Recorded data:
#####

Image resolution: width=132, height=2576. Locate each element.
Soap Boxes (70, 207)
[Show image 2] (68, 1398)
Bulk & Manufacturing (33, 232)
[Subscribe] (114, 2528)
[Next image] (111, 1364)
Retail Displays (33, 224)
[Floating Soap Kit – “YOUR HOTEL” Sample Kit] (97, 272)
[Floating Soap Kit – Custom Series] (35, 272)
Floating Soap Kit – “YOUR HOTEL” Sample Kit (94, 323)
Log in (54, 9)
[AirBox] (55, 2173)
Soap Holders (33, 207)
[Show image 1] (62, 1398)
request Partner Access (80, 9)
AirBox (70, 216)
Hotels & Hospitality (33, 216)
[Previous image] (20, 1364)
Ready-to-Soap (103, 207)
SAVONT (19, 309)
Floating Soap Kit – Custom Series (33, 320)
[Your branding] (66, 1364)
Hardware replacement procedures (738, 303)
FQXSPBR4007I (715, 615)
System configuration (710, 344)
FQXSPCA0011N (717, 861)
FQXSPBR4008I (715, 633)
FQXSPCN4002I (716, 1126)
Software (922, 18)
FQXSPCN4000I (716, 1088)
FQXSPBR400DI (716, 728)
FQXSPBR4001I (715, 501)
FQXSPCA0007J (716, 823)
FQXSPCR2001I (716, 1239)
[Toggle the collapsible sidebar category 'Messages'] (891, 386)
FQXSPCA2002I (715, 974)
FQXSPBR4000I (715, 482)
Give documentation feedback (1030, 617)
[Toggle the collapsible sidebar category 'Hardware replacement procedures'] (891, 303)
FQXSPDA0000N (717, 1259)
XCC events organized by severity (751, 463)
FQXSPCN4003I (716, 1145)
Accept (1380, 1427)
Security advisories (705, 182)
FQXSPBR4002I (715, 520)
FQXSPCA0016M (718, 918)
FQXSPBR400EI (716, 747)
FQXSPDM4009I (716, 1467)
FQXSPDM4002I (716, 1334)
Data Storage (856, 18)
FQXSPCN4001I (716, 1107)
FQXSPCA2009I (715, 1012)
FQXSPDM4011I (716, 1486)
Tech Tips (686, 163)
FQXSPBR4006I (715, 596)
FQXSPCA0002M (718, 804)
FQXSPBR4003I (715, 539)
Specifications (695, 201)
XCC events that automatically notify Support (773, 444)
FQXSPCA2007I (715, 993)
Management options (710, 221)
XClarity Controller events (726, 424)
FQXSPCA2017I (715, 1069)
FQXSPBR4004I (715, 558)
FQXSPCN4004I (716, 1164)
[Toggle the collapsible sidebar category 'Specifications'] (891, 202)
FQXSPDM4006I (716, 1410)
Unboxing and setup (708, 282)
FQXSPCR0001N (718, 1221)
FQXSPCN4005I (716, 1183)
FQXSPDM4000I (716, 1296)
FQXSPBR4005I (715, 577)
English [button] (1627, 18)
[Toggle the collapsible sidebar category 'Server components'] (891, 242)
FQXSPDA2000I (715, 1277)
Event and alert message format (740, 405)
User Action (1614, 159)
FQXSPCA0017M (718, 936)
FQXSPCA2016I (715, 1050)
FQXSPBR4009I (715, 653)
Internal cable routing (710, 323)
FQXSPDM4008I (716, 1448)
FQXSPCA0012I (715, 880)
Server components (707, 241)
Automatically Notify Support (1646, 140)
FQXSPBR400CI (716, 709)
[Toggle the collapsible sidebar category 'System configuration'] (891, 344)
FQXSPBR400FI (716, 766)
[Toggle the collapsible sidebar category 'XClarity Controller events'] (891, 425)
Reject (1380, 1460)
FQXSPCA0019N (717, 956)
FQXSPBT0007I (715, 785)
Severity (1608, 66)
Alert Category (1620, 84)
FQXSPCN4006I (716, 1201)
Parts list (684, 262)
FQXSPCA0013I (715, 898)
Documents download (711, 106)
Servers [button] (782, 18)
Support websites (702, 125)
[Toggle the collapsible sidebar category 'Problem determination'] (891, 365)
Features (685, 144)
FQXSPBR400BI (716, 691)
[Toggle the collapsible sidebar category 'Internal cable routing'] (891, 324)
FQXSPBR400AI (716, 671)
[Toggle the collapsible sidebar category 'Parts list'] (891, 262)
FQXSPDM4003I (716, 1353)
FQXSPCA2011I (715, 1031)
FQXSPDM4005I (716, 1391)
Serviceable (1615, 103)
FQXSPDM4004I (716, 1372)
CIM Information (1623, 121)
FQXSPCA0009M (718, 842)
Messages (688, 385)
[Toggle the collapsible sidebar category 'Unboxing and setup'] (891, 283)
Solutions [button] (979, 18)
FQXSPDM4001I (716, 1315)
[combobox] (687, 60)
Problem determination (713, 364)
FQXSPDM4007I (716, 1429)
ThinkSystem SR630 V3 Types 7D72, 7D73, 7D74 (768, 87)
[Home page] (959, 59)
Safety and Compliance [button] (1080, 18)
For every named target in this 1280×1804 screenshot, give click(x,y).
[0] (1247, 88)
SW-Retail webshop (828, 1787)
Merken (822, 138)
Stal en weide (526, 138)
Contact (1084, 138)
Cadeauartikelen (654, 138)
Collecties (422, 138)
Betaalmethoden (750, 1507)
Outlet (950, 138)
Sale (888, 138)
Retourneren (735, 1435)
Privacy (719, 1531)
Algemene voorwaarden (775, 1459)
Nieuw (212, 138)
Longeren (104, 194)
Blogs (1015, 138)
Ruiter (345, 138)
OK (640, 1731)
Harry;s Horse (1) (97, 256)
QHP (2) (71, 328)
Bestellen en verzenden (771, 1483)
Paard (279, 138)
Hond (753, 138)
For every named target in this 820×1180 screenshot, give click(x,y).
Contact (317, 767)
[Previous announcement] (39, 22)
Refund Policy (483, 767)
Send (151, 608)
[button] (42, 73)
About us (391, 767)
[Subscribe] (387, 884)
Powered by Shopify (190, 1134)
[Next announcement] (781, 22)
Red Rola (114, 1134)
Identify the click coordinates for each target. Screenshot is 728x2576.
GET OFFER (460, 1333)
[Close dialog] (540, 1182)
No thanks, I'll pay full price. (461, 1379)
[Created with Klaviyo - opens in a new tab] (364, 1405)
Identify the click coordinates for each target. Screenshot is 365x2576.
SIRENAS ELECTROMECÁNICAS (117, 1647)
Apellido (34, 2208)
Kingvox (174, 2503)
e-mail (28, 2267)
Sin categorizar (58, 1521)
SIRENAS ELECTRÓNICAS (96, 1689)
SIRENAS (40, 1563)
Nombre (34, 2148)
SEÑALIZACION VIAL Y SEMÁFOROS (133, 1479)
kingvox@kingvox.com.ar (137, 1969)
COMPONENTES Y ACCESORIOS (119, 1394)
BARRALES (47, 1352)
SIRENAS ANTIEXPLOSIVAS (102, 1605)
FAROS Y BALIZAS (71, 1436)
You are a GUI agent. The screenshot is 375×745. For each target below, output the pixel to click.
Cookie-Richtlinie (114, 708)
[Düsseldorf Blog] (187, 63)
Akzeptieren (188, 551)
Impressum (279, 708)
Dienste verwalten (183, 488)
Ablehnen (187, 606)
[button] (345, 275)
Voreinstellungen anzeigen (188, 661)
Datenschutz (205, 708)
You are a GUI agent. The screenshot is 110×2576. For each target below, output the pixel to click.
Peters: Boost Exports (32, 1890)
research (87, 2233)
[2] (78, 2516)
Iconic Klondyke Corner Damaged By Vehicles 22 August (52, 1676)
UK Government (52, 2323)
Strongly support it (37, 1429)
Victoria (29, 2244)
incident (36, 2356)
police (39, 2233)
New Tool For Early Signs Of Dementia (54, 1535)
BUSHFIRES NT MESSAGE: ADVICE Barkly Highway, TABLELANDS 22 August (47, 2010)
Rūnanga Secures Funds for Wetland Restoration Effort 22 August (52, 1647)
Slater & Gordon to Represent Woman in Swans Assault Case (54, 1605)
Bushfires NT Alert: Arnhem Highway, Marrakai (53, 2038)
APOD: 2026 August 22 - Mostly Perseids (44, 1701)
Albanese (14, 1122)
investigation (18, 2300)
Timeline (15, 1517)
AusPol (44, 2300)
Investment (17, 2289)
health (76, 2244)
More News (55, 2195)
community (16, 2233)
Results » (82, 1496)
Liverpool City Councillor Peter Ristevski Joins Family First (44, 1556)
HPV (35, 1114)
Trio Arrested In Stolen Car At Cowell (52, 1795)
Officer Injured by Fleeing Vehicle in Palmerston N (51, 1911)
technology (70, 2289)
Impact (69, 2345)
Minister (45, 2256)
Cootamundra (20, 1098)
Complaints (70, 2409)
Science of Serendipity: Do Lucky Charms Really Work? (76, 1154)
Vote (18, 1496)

#####

EXERCISE PROMPT
What belongs in the answer is each line of the data that has the word "routing".

PROBLEM SOLUTION
Internal cable routing (710, 323)
[Toggle the collapsible sidebar category 'Internal cable routing'] (891, 324)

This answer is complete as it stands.